:: Instruções ::
A - No excerto sobre o processo de execução, qual foi o fundamento para não admitir o recurso dos executados? Explique em uma a três frases.
B - Segundo o excerto sobre o processo de execução, em que juízo e tribunal corre a execução sumária de sentença?
C - Imprima a passagem do excerto sobre o processo de execução que começa em "No âmbito dos" e segue até "de primeira instância.".

:: Excerto do texto ::
No âmbito dos autos de execução sumária de sentença, registada sob o nº PC1-12-0420-COP-A, que correm os seus termos no Juízo de Pequenas Causas Cíveis do Tribunal Judicial de Base, de que é exequente A e executados B e C, estes, executados, mediante um mesmo requerimento, requereram a suspensão da instância, deduziram embargos à execução e opuseram à penhora.

Por despacho datado de 11FEVE2014 da Exmª Juiz titular do processo, foram indeferida o requerimento de suspensão da instância, rejeitados os embargos de executado e julgada manifestamente improcedente a oposição à penhora.

Inconformados os executados-embargantes, desse despacho vieram interpor recurso ordinário para esta 2ª instância.

Por despacho da Exmª Juiz a quo, não foi admitido o recurso com fundamento na inferioridade do valor da causa à alçada dos tribunais de primeira instância.

Notificada do despacho que não admitiu o recurso por eles interposto, vem, nos termos do artº 595º/1 do CPC formular a presente reclamação dizendo que:

1°.

:: Dados fornecidos ::

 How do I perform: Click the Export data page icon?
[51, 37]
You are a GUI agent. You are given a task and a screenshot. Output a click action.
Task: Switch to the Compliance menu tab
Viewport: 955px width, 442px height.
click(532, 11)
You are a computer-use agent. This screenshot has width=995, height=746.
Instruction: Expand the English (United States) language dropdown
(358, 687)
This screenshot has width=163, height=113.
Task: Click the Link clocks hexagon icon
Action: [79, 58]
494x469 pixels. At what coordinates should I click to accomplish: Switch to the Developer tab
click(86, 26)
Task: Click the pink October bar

:: Resultados esperados ::
A - O recurso não foi admitido porque o valor da causa é inferior à alçada dos tribunais de primeira instância. Foi esse o fundamento indicado no despacho da juíza a quo.

B - No Juízo de Pequenas Causas Cíveis do Tribunal Judicial de Base.

C -
No âmbito dos autos de execução sumária de sentença, registada sob o nº PC1-12-0420-COP-A, que correm os seus termos no Juízo de Pequenas Causas Cíveis do Tribunal Judicial de Base, de que é exequente A e executados B e C, estes, executados, mediante um mesmo requerimento, requereram a suspensão da instância, deduziram embargos à execução e opuseram à penhora.

Por despacho datado de 11FEVE2014 da Exmª Juiz titular do processo, foram indeferida o requerimento de suspensão da instância, rejeitados os embargos de executado e julgada manifestamente improcedente a oposição à penhora.

Inconformados os executados-embargantes, desse despacho vieram interpor recurso ordinário para esta 2ª instância.

Por despacho da Exmª Juiz a quo, não foi admitido o recurso com fundamento na inferioridade do valor da causa à alçada dos tribunais de primeira instância.